• [Excerpted passage]
►
As one gets more experience as a developer the moments when new information can totally change understanding of basic things get rarer. Last month I was in an argument with three coworkers of mine and I was stomped so hard that I was forced to rethink and change the way I do something very basic namely the way I model many to many relationships.
In the past I just went for what I thought was the most natural approach. For example if I needed to model the relationship between users and groups where each User can be in many groups and each Group can have multiple users I would just create a cross table in the database where each row consists of UserID and GroupID. Both IDs together will be a primary key and they are both a foreign key to the corresponding tables. In my C# model I would put a collection of Groups in the User object and a collection of Users in the Group object. In the UI I would only provide a way to delete the relation and a way to add the relation but no edit. It is simple and it works. I can confirm it works because I have built multiple projects using this approach. However it turns out it is not as good as it sounds.
The alternative is to give the cross table its own ID, create a C# object representing the relationship and provide an option to edit the relationship in the UI. Why is this approach better?
Now I must admit I am a total noob when it comes to database performance. When people explain something I usually think I understand it and I agree but the problem is that if someone comes after that and explains the opposite I would probably agree again. When I was told the approach with the ID required less memory I agreed at once but did not agree that this was enough of a reason to add IDs to the cross tables. Turns out that because the primary key is an index you are actually better off having a separate ID because it is half the size and you will actually save memory due to smaller indexes. If you use the first approach you will have the benefit that the "left" column is a part of the index and it will result in faster search when this column is involved. However you can add this index and get that performance back. While at this point you are not saving memory you may gain performance. If the index is on two columns it gets bigger which means that it can spread on more pages. Algorithmically the search has the same complexity but because you will search half the pages you will get performance advantage as the table gets bigger. Of course I quickly dismissed these arguments as premature optimization.
◄
• [Given records]
►
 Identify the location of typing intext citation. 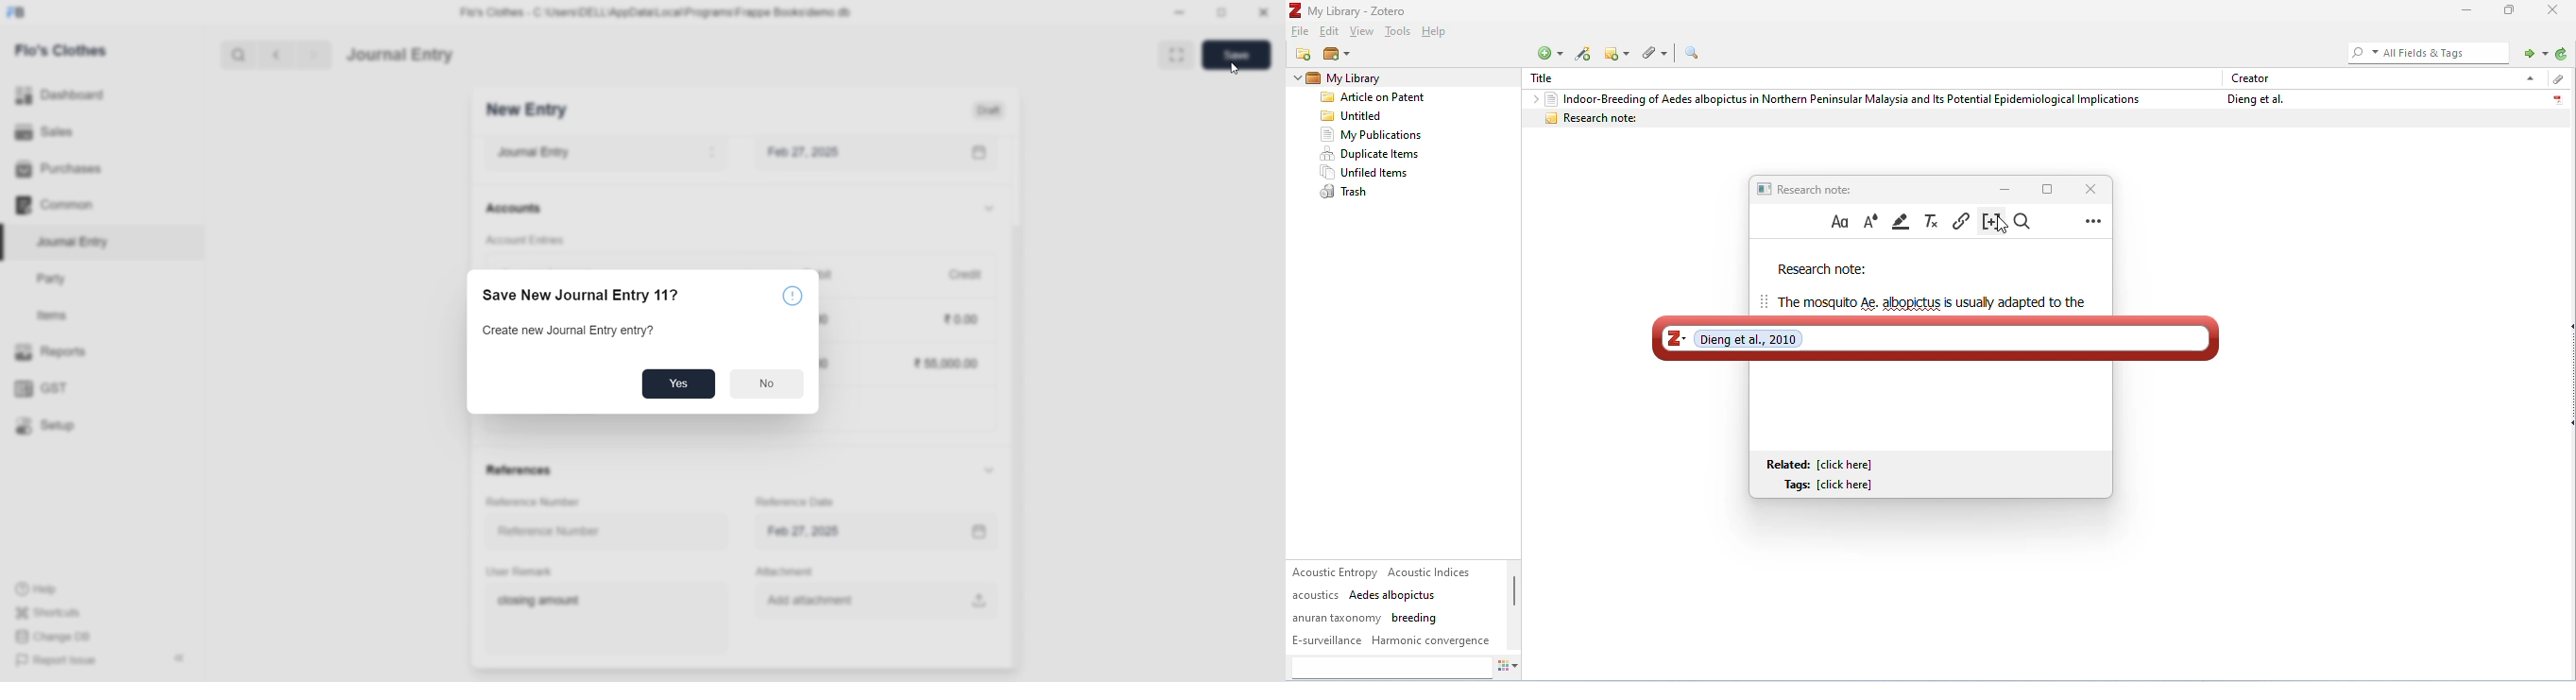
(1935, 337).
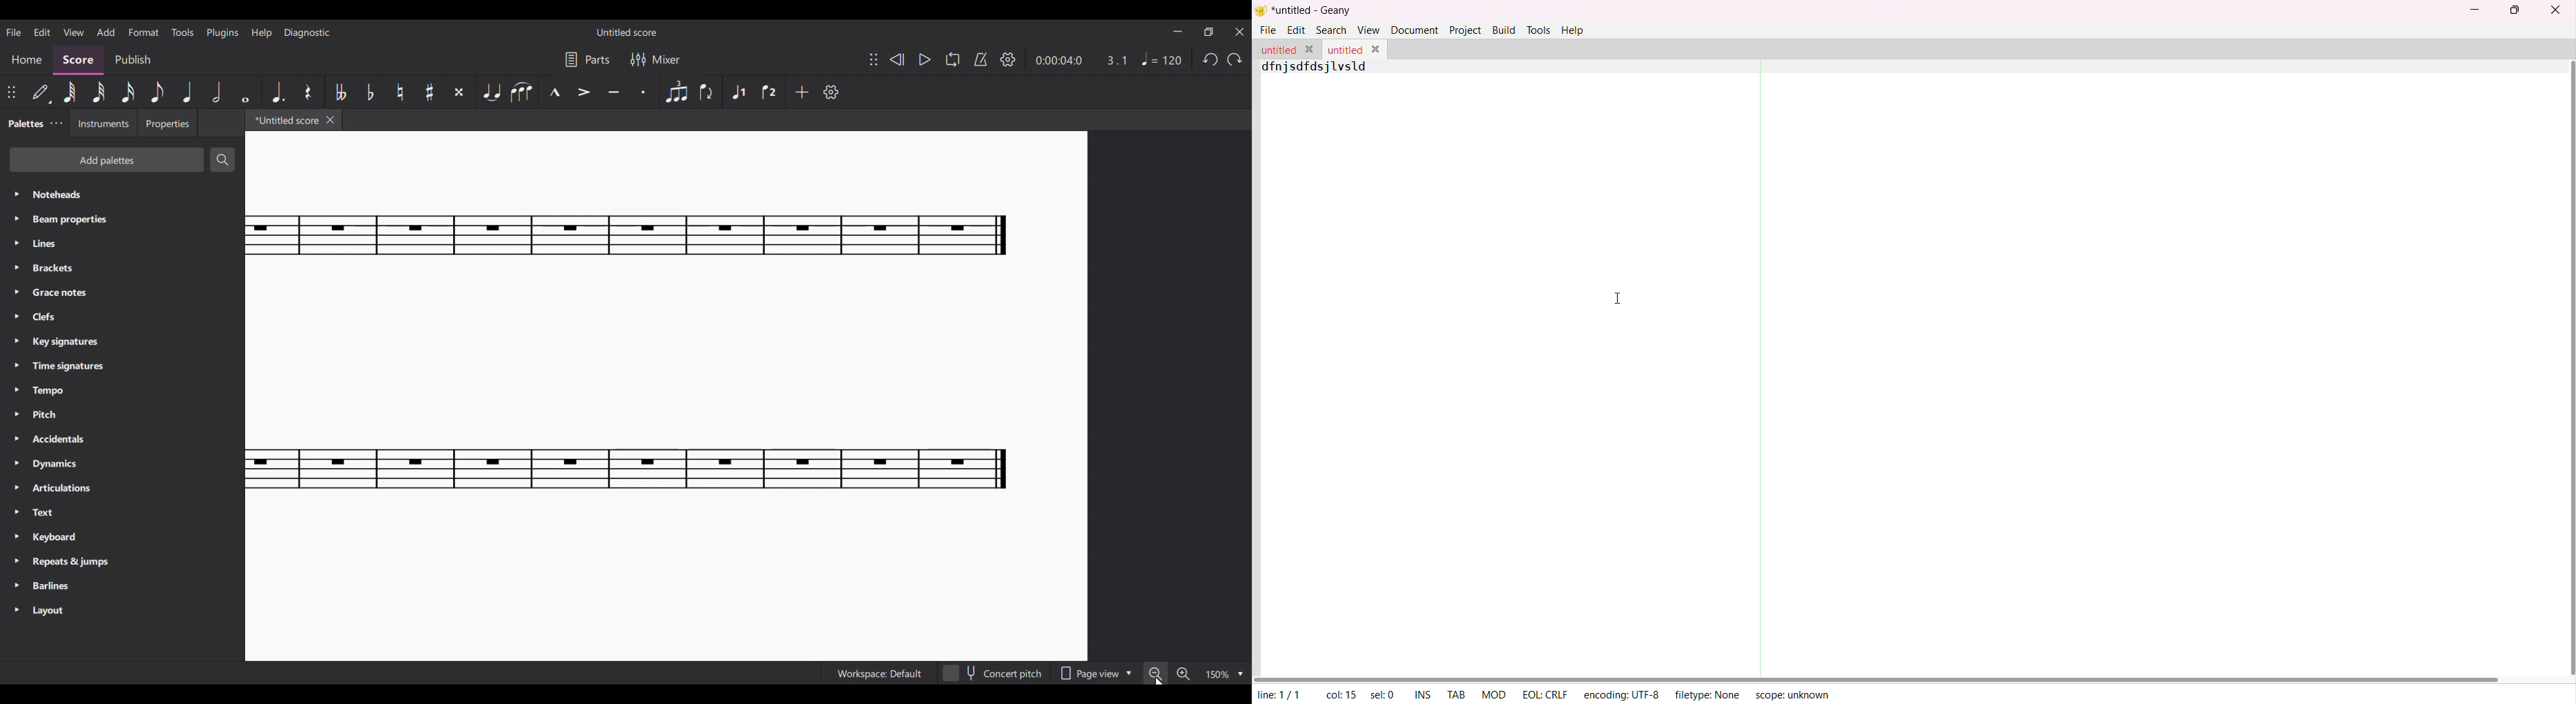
◄
►
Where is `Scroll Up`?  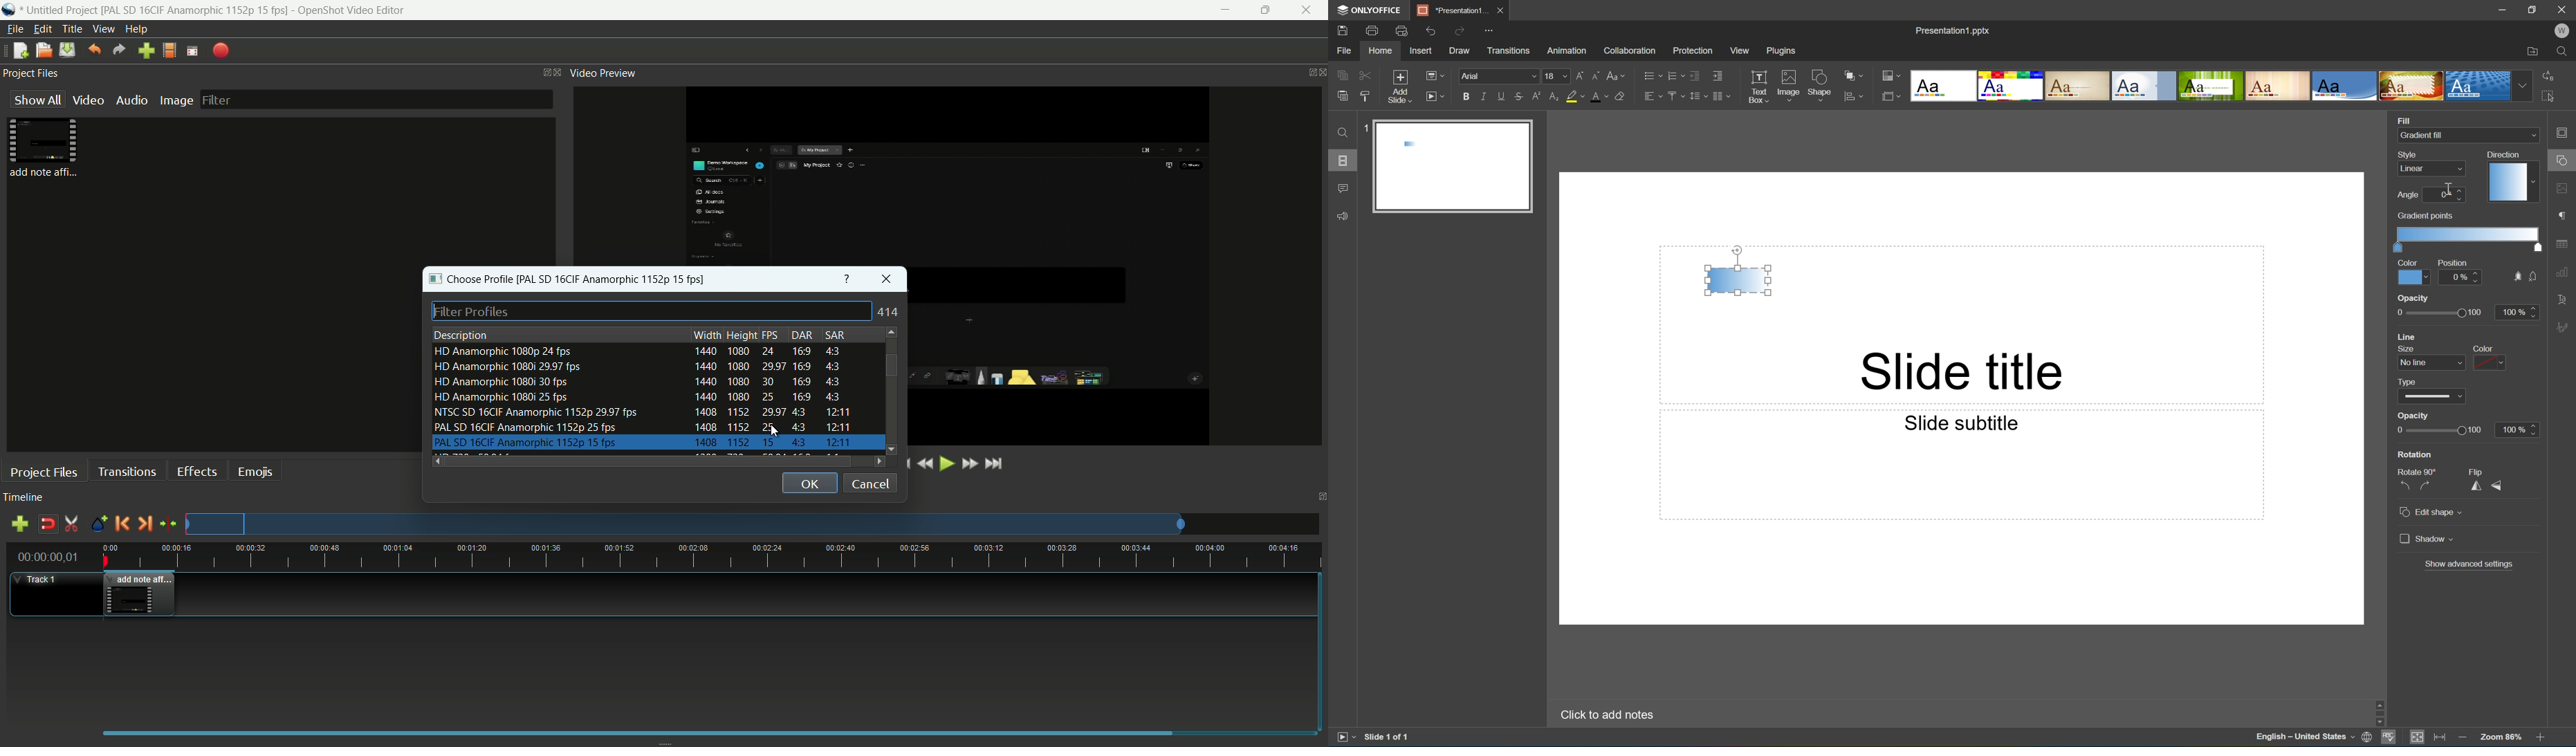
◄
• [Directive] Reproduce the passage above on modeling many-to-many relationships in full, word for word.

• [Completed exercise]
As one gets more experience as a developer the moments when new information can totally change understanding of basic things get rarer. Last month I was in an argument with three coworkers of mine and I was stomped so hard that I was forced to rethink and change the way I do something very basic namely the way I model many to many relationships.
In the past I just went for what I thought was the most natural approach. For example if I needed to model the relationship between users and groups where each User can be in many groups and each Group can have multiple users I would just create a cross table in the database where each row consists of UserID and GroupID. Both IDs together will be a primary key and they are both a foreign key to the corresponding tables. In my C# model I would put a collection of Groups in the User object and a collection of Users in the Group object. In the UI I would only provide a way to delete the relation and a way to add the relation but no edit. It is simple and it works. I can confirm it works because I have built multiple projects using this approach. However it turns out it is not as good as it sounds.
The alternative is to give the cross table its own ID, create a C# object representing the relationship and provide an option to edit the relationship in the UI. Why is this approach better?
Now I must admit I am a total noob when it comes to database performance. When people explain something I usually think I understand it and I agree but the problem is that if someone comes after that and explains the opposite I would probably agree again. When I was told the approach with the ID required less memory I agreed at once but did not agree that this was enough of a reason to add IDs to the cross tables. Turns out that because the primary key is an index you are actually better off having a separate ID because it is half the size and you will actually save memory due to smaller indexes. If you use the first approach you will have the benefit that the "left" column is a part of the index and it will result in faster search when this column is involved. However you can add this index and get that performance back. While at this point you are not saving memory you may gain performance. If the index is on two columns it gets bigger which means that it can spread on more pages. Algorithmically the search has the same complexity but because you will search half the pages you will get performance advantage as the table gets bigger. Of course I quickly dismissed these arguments as premature optimization.